Michael E. Byczek
Attorney
Patent Search
Every patent begins with a search. The USPTO will only, pursuant to the U.S. Constitution, grant a patent for an invention that is new.
On average, a new patent application is filed every minute. One is granted every three minutes. Any one of these applications or registrations may have similarities to your idea. You must search, find, analyze, and explain why your invention is new and different.
A search of U.S. patents (granted and pending) is based on international classifications of technical terms in partnership between the USPTO and European Patent Office (EPO).
Click here to view examples of how a patent search is conducted.
Why Search?
The federal government has the resources to find a vast amount of information that not even an experienced professional can locate. Examiners are assigned to categories of applications based on technical speciality. They have onsite access to over 17,000 scientific, technical, business, and general periodical titles. Examiners also search all granted and pending applications. If somebody else beat you to the Patent Office or published details about a similar idea, chances are that a federal examiner will locate such a document. It doesn't matter whether a product was ever brought to market, or if the general public even knew about the invention.
Once your patent is granted or the pending application is made public, your competition or any third-party has the legal right to challenge your application by conducting their own search to find what the federal examiners missed.
One well-known lawsuit shows why a perfect search is not possible (In re Hall, 781 F.2d 897, Fed. Cir. 1986). A U.S. patent application was rejected based on a student in Germany who submitted a thesis to a university library. It was cataloged and put into a “stack” of papers. It was only necessary that the thesis was publicly accessible, even if in an extremely limited sense. It didn't matter whether anybody ever read the thesis, only that it was available for somebody who could have accessed the document.
Novelty and Obviousness:
There are two statutory tests for patentability: Novelty and Obviousness.
Novelty is another term for new. The following questions are useful.
Obviousness is another way of asking whether an idea is a "No Brainer", in which case the federal government will not issue a patent.
Title 35 of the U.S. Code
Section 101: Inventions patentable
Whoever invents or discovers any new and useful process, machine, manufacture, or composition of matter, or any new and useful improvement thereof, may obtain a patent therefor, subject to the conditions and requirements of this title.
Section 102: Conditions for patentability; novelty
(a) Novelty; Prior Art. - A person shall be entitled to a patent unless - (1) the claimed invention was patented, described in a printed publication, or in public use, on sale, or otherwise available to the public before the effective filing date of the claimed invention; or (2) the claimed invention was described in a patent issued under section 151, or in an application for patent published or deemed published under section 122(b), in which the patent or application, as the case may be, names another inventor and was effectively filed before the effective filing date of the claimed invention.

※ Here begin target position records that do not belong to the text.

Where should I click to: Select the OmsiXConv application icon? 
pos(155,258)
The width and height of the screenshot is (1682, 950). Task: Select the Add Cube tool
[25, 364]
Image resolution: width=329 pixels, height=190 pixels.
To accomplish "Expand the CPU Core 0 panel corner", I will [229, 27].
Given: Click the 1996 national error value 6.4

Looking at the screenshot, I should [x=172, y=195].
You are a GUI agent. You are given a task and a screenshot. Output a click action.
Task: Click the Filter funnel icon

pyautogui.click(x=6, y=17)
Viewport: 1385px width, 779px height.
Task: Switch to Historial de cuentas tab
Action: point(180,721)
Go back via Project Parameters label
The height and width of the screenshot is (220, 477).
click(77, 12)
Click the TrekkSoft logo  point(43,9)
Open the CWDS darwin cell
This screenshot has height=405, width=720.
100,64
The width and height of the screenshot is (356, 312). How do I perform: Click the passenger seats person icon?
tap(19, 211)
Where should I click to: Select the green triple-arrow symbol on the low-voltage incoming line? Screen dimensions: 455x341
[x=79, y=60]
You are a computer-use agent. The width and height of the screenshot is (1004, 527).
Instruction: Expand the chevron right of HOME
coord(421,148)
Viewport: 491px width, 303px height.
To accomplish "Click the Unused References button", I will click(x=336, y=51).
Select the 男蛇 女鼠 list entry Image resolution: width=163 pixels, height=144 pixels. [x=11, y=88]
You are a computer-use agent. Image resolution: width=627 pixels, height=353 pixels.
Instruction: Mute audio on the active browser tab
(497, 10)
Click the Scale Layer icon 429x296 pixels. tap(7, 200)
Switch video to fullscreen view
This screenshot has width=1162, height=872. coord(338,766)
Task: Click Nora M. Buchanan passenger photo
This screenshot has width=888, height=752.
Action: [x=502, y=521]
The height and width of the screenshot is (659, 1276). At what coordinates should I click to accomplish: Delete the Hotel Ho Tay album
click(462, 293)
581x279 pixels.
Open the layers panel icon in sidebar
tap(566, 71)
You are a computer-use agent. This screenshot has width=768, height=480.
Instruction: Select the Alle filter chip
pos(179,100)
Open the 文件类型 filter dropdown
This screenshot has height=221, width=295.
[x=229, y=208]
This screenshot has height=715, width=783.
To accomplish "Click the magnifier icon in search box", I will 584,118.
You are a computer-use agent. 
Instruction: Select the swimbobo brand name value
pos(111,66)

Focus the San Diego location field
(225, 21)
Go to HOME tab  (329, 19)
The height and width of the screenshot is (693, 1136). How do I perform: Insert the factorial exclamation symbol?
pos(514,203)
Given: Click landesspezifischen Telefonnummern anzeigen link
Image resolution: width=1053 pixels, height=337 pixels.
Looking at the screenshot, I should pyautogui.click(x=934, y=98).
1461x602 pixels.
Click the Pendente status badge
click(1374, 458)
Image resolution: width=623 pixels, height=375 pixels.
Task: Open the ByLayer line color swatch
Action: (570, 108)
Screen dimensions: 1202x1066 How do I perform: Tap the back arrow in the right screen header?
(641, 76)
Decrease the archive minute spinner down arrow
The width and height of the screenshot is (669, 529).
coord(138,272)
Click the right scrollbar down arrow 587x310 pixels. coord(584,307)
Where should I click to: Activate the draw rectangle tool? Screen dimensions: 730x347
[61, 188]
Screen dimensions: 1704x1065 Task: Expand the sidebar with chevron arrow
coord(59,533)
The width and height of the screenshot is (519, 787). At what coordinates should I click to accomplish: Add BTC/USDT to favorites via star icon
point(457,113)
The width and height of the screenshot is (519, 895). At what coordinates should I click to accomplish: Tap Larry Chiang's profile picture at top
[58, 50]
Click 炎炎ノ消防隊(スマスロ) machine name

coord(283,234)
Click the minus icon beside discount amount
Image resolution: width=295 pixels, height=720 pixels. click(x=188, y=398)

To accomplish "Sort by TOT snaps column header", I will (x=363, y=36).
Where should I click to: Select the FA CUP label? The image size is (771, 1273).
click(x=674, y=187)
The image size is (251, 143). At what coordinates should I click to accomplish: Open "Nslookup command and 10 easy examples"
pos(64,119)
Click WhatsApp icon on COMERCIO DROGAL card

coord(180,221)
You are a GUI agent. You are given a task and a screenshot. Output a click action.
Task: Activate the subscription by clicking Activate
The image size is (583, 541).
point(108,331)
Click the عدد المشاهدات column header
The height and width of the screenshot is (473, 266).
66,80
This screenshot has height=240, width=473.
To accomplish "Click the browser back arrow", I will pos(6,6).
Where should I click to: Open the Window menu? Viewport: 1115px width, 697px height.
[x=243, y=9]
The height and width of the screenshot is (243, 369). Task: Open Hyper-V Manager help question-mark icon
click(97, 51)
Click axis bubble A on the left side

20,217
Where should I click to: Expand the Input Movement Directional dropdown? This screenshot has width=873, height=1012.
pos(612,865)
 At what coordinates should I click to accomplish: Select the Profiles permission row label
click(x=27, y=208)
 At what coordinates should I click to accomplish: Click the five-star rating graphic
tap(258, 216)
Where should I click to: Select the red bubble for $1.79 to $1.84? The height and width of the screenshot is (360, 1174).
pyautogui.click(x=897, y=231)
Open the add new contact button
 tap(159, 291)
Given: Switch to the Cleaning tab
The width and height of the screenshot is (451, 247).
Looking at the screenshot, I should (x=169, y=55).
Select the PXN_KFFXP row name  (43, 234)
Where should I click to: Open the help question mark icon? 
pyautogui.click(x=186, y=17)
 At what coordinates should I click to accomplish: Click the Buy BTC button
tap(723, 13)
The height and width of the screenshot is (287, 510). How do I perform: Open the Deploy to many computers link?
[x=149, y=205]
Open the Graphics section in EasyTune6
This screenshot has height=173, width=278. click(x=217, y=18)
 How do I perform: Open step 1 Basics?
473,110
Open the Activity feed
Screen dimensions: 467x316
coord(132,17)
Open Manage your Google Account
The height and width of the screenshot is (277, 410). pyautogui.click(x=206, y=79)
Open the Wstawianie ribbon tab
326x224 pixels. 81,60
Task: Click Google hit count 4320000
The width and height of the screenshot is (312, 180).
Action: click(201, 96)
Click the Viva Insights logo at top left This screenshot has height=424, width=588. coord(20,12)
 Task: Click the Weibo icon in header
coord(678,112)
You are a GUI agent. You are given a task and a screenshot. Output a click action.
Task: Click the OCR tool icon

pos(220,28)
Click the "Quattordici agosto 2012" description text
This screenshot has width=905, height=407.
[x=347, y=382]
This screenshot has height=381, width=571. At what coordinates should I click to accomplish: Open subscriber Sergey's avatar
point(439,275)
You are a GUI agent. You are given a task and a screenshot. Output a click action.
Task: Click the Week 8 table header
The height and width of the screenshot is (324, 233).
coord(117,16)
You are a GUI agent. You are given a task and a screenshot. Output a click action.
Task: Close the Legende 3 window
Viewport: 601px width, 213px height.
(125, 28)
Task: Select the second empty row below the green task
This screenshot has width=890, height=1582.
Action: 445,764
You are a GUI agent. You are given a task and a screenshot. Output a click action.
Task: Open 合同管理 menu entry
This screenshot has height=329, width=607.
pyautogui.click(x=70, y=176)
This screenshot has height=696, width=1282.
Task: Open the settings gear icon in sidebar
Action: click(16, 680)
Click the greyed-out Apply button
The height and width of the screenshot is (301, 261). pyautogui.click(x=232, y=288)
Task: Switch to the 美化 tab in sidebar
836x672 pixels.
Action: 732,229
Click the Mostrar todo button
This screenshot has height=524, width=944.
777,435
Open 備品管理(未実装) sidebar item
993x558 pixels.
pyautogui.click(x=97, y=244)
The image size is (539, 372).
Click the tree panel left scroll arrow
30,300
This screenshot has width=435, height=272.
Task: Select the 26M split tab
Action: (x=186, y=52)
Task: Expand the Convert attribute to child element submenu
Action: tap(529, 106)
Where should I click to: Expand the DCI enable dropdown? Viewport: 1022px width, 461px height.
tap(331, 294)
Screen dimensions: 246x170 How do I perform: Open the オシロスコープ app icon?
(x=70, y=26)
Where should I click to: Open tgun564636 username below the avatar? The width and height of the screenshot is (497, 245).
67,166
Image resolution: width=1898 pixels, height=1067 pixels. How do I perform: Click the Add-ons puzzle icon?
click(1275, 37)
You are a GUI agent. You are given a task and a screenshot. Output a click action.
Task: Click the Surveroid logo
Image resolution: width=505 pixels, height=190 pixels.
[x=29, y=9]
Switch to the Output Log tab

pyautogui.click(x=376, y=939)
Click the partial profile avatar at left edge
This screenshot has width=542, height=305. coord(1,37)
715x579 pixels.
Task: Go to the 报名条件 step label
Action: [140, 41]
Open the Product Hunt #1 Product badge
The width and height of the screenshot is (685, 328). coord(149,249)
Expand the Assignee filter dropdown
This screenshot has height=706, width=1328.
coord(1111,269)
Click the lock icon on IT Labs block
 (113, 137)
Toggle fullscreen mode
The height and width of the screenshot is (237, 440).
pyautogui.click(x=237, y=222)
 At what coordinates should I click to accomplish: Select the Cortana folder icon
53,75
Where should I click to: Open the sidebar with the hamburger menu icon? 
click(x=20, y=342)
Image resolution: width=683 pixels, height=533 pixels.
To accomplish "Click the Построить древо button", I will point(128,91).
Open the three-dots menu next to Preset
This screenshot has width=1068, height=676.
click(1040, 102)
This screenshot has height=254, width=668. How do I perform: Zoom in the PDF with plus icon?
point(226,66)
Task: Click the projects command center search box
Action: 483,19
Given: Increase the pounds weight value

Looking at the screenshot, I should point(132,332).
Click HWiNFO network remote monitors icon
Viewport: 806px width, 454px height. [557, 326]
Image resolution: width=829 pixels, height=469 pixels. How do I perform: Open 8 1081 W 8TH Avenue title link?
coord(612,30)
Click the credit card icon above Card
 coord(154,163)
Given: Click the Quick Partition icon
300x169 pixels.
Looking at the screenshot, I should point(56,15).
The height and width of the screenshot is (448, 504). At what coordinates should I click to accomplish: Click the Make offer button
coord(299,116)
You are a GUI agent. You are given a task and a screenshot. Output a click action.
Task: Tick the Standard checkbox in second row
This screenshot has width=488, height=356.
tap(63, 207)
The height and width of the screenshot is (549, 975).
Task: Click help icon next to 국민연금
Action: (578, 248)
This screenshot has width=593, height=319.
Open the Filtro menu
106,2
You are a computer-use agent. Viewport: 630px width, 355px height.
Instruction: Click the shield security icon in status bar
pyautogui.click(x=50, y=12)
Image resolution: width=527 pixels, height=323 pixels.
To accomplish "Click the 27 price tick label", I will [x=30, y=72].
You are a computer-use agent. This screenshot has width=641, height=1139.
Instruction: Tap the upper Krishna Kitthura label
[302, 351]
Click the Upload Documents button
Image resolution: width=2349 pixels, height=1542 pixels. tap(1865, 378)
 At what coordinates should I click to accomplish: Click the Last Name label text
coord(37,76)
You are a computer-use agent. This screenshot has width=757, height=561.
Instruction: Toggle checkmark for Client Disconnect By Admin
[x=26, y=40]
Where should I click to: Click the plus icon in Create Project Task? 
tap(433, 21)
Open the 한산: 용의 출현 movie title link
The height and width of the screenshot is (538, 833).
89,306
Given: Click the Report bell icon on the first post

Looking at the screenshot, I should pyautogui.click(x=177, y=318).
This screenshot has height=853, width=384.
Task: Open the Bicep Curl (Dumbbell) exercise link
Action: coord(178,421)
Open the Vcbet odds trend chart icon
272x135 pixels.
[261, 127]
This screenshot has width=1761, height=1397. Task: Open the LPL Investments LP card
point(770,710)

Section 103: Conditions for patentability; non-obvious subject matter
A patent for a claimed invention may not be obtained, notwithstanding that the claimed invention is not identically disclosed as set forth in section 102, if the differences between the claimed invention and the prior art are such that the claimed invention as a whole would have been obvious before the effective filing date of the claimed invention to a person having ordinary skill in the art to which the claimed invention pertains. Patentability shall not be negated by the manner in which the invention was made.